• [Work instruction]
Repeat each entry in full, exactly.

• [Material for this exercise]
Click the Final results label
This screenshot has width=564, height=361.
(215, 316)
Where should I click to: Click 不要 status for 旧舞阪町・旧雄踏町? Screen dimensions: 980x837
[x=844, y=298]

• [Finished exercise]
Click the Final results label
This screenshot has width=564, height=361.
(215, 316)
Where should I click to: Click 不要 status for 旧舞阪町・旧雄踏町? Screen dimensions: 980x837
[x=844, y=298]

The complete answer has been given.